> **AIM OF THE EXERCISE**
The lines to transcribe run from the top of the material below to the line with "Trimulgherry (86, 2400)", inclusive. Leave the pictures behind.

> **THE DATA**

------------------------------------------------

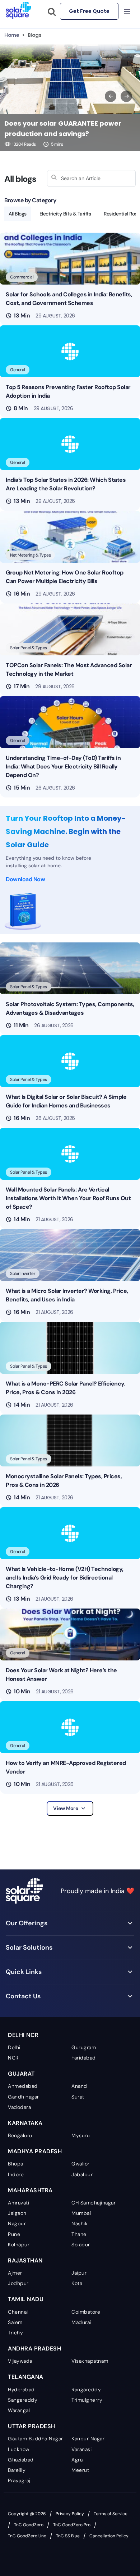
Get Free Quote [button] (89, 11)
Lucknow (18, 2449)
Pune (14, 2234)
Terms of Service (110, 2514)
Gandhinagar (23, 2097)
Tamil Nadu (25, 2299)
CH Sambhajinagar (93, 2202)
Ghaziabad (21, 2459)
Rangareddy (86, 2389)
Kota (76, 2283)
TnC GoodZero (28, 2525)
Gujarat (21, 2073)
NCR (13, 2058)
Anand (79, 2086)
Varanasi (81, 2449)
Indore (16, 2174)
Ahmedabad (23, 2086)
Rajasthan (25, 2260)
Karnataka (25, 2123)
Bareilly (16, 2470)
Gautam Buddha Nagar (35, 2438)
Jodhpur (18, 2283)
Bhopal (16, 2163)
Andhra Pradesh (34, 2348)
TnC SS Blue (68, 2536)
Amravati (18, 2202)
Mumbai (81, 2213)
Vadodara (19, 2107)
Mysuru (80, 2135)
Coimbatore (85, 2312)
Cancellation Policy (109, 2536)
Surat (77, 2097)
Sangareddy (22, 2400)
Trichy (15, 2332)
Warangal (19, 2410)
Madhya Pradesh (35, 2151)
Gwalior (80, 2163)
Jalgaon (17, 2213)
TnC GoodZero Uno (27, 2536)
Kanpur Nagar (87, 2438)
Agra (77, 2459)
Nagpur (17, 2223)
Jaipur (79, 2273)
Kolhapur (18, 2244)
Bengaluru (20, 2135)
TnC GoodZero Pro (71, 2525)
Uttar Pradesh (31, 2426)
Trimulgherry (86, 2400)
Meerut (80, 2470)
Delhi (14, 2047)
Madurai (81, 2322)
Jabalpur (82, 2174)
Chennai (18, 2312)
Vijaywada (20, 2361)
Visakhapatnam (89, 2361)
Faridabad (83, 2058)
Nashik (79, 2223)
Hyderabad (21, 2389)
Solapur (80, 2244)
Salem (15, 2322)
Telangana (25, 2377)
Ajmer (15, 2273)
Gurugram (83, 2047)
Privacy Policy (70, 2514)
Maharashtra (30, 2190)
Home (11, 35)
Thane (79, 2234)
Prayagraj (19, 2480)
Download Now (25, 879)
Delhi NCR (23, 2035)
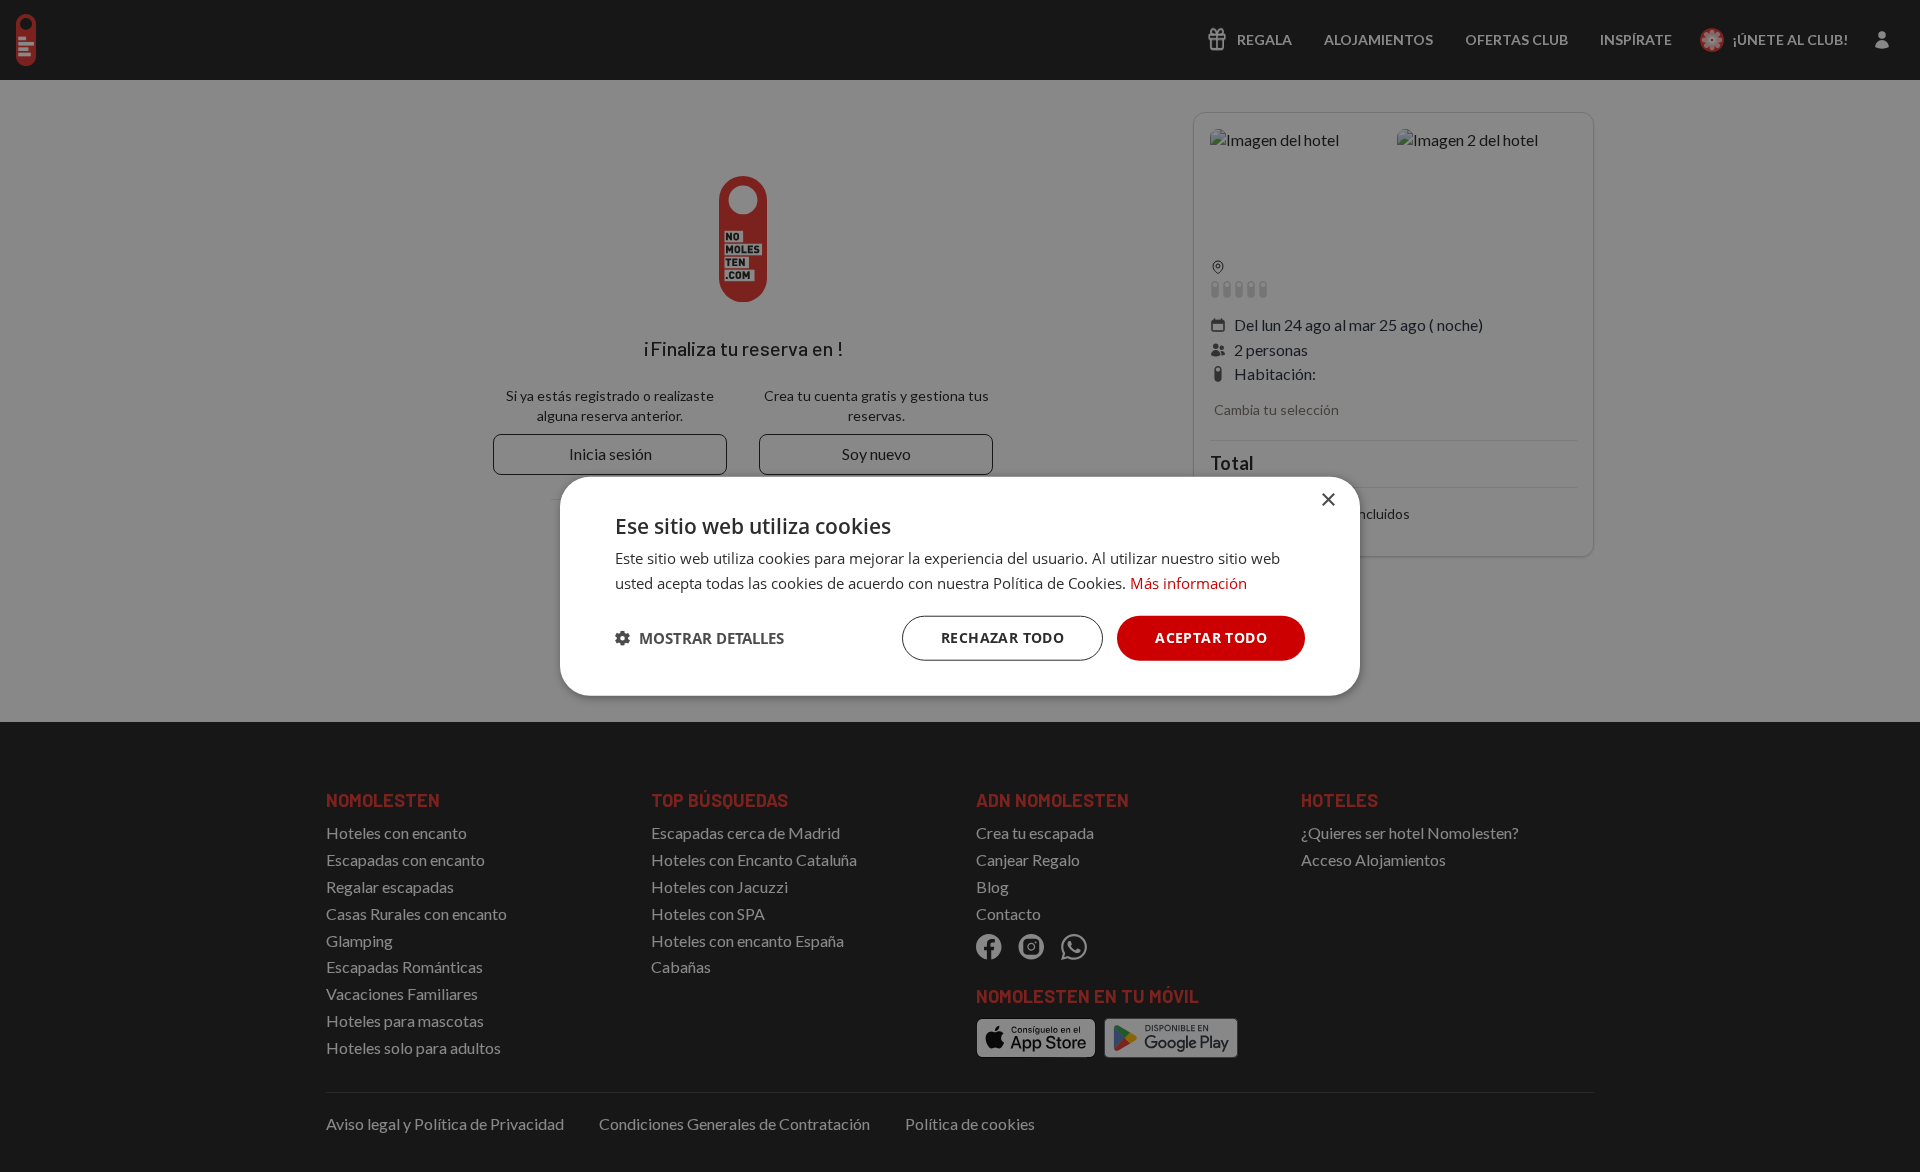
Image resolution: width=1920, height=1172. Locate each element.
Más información (1188, 583)
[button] (699, 638)
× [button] (1327, 500)
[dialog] (960, 586)
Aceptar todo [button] (1211, 637)
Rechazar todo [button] (1002, 637)
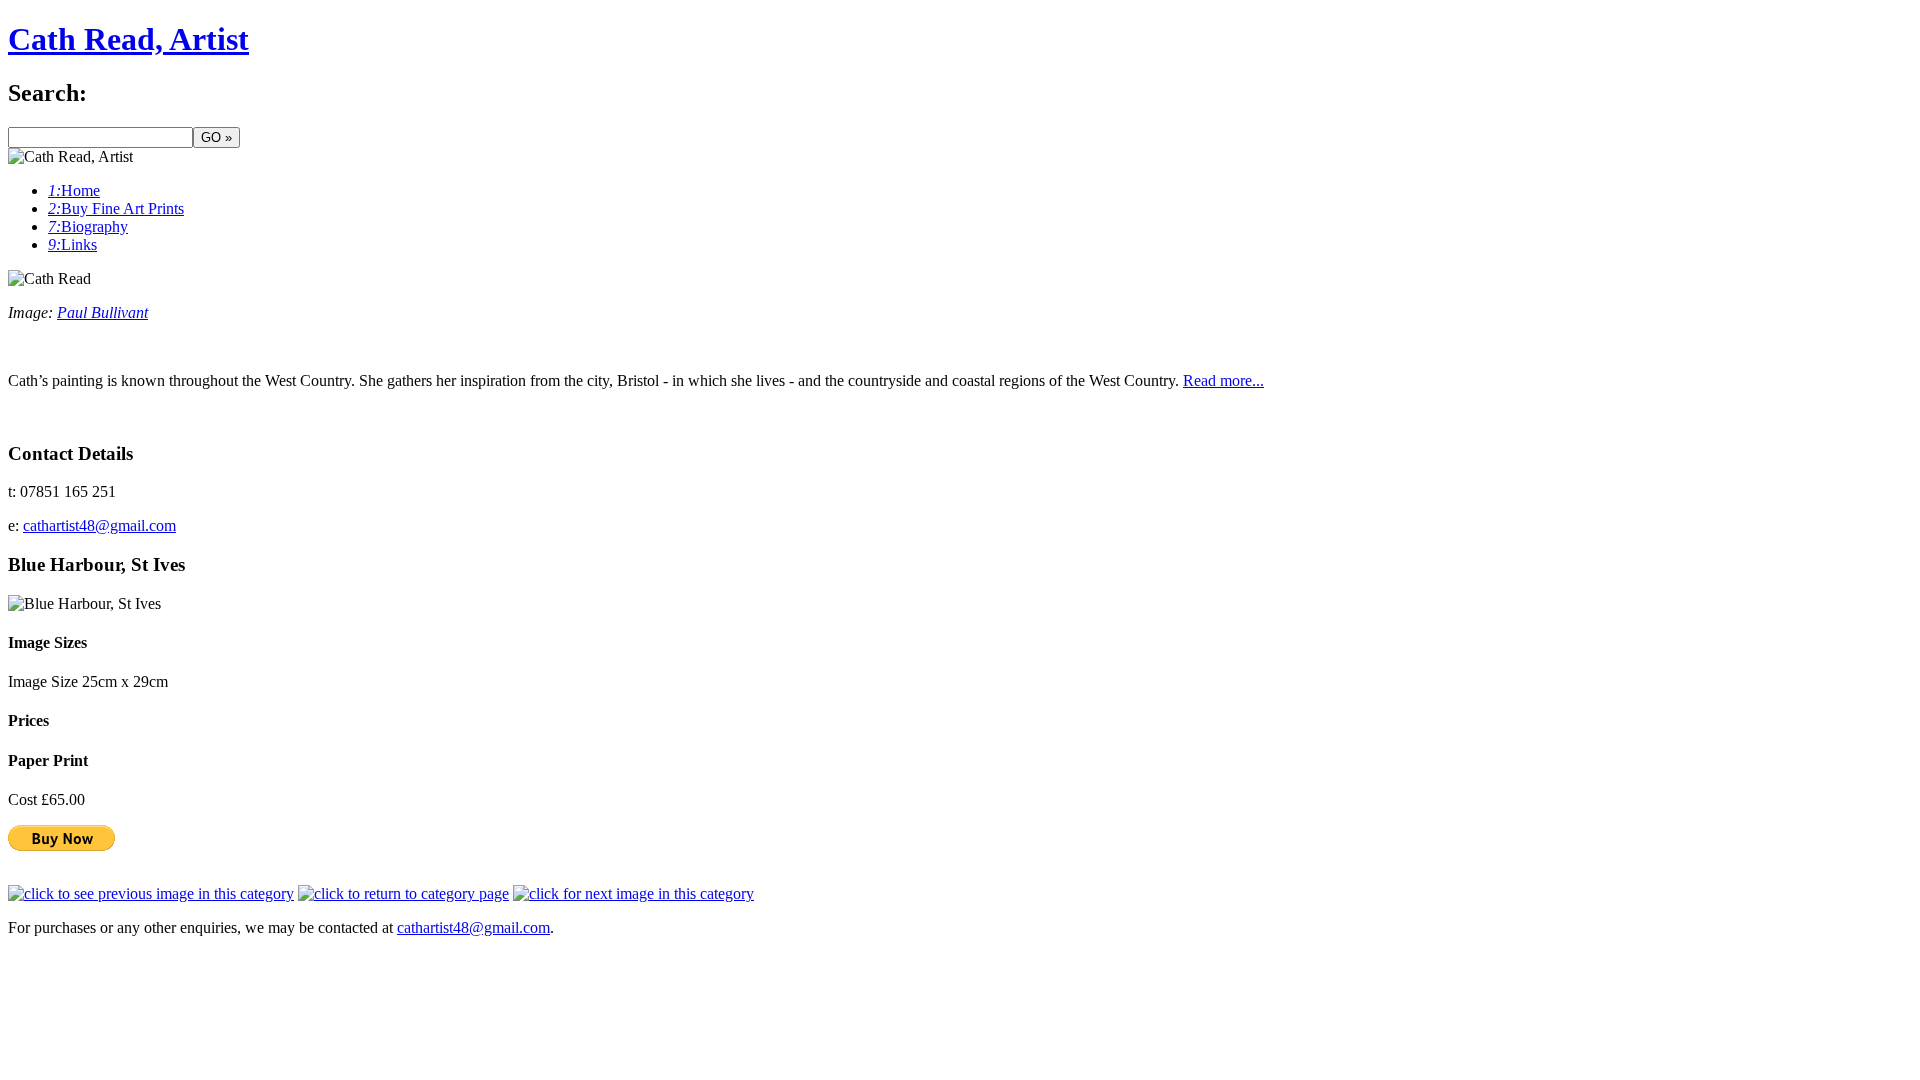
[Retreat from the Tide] (633, 893)
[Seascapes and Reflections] (403, 893)
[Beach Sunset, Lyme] (151, 893)
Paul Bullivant (102, 312)
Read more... (1223, 380)
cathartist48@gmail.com (99, 525)
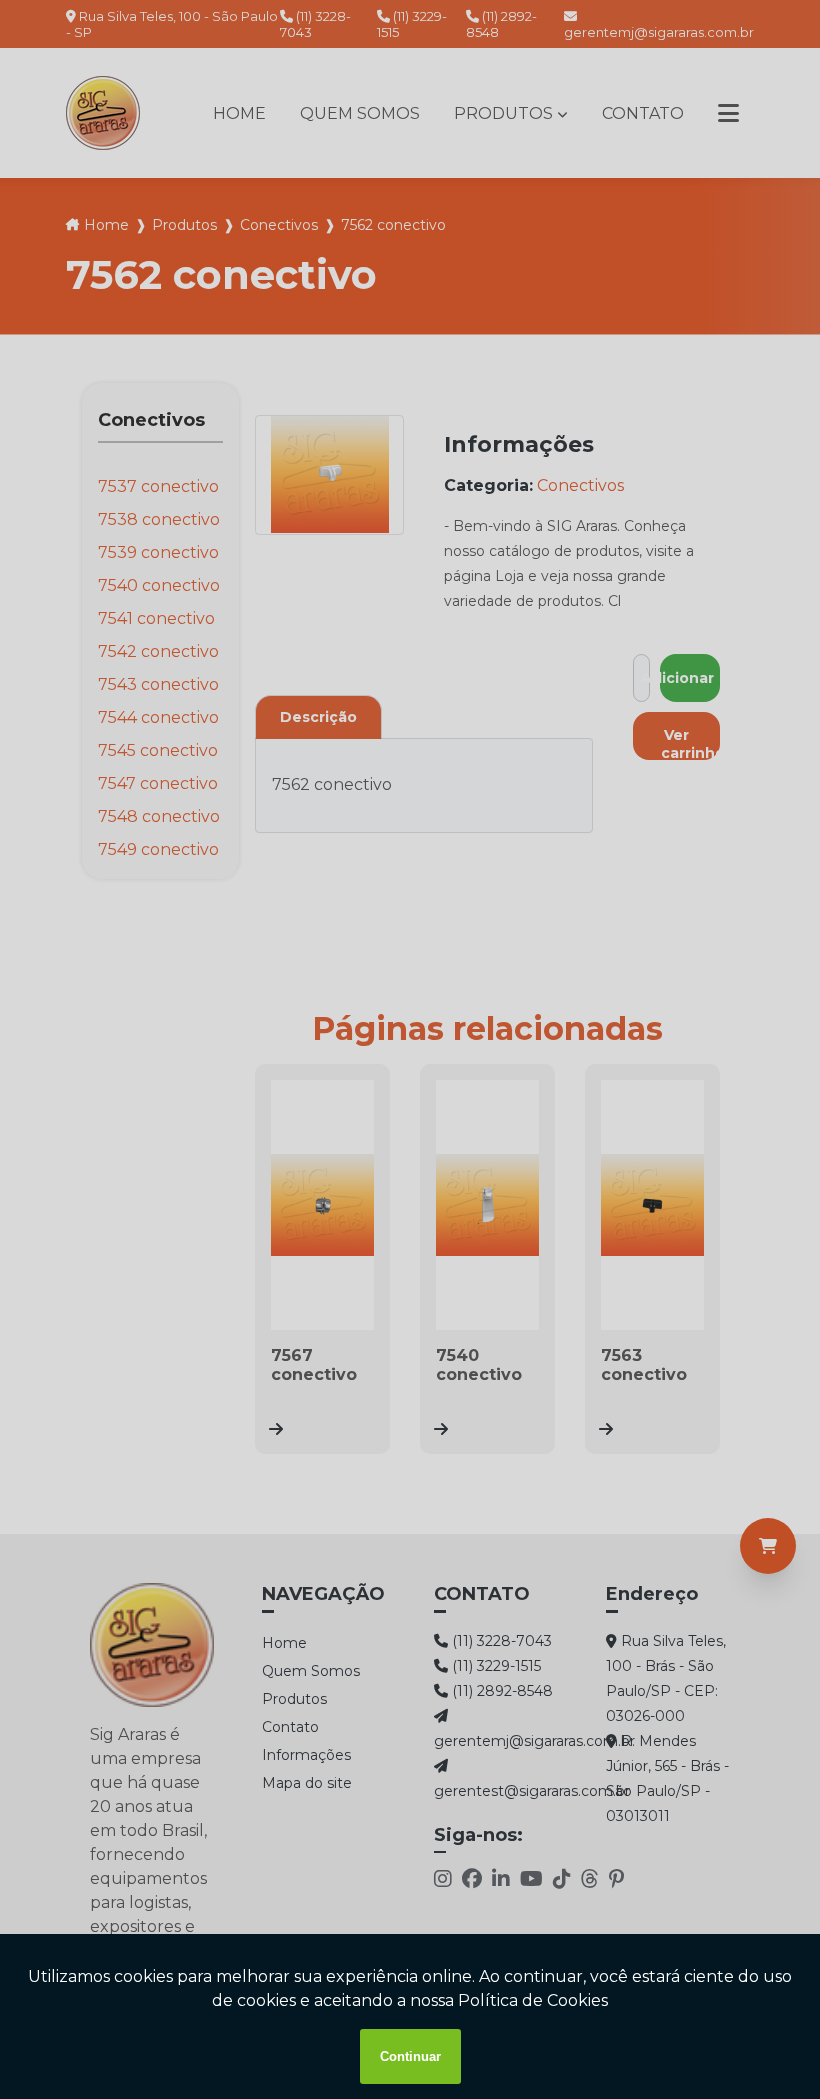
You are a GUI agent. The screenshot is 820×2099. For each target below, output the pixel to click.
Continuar (410, 2056)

------------------------------------------------

> **EXERCISE SOLUTION**
Get Free Quote [button] (89, 11)
Lucknow (18, 2449)
Pune (14, 2234)
Terms of Service (110, 2514)
Gandhinagar (23, 2097)
Tamil Nadu (25, 2299)
CH Sambhajinagar (93, 2202)
Ghaziabad (21, 2459)
Rangareddy (86, 2389)
Kota (76, 2283)
TnC GoodZero (28, 2525)
Gujarat (21, 2073)
NCR (13, 2058)
Anand (79, 2086)
Varanasi (81, 2449)
Indore (16, 2174)
Ahmedabad (23, 2086)
Rajasthan (25, 2260)
Karnataka (25, 2123)
Bareilly (16, 2470)
Gautam Buddha Nagar (35, 2438)
Jodhpur (18, 2283)
Bhopal (16, 2163)
Andhra Pradesh (34, 2348)
TnC SS Blue (68, 2536)
Amravati (18, 2202)
Mumbai (81, 2213)
Vadodara (19, 2107)
Mysuru (80, 2135)
Coimbatore (85, 2312)
Cancellation Policy (109, 2536)
Surat (77, 2097)
Sangareddy (22, 2400)
Trichy (15, 2332)
Warangal (19, 2410)
Madhya Pradesh (35, 2151)
Gwalior (80, 2163)
Jalgaon (17, 2213)
TnC GoodZero Uno (27, 2536)
Kanpur Nagar (87, 2438)
Agra (77, 2459)
Nagpur (17, 2223)
Jaipur (79, 2273)
Kolhapur (18, 2244)
Bengaluru (20, 2135)
TnC GoodZero Pro (71, 2525)
Uttar Pradesh (31, 2426)
Trimulgherry (86, 2400)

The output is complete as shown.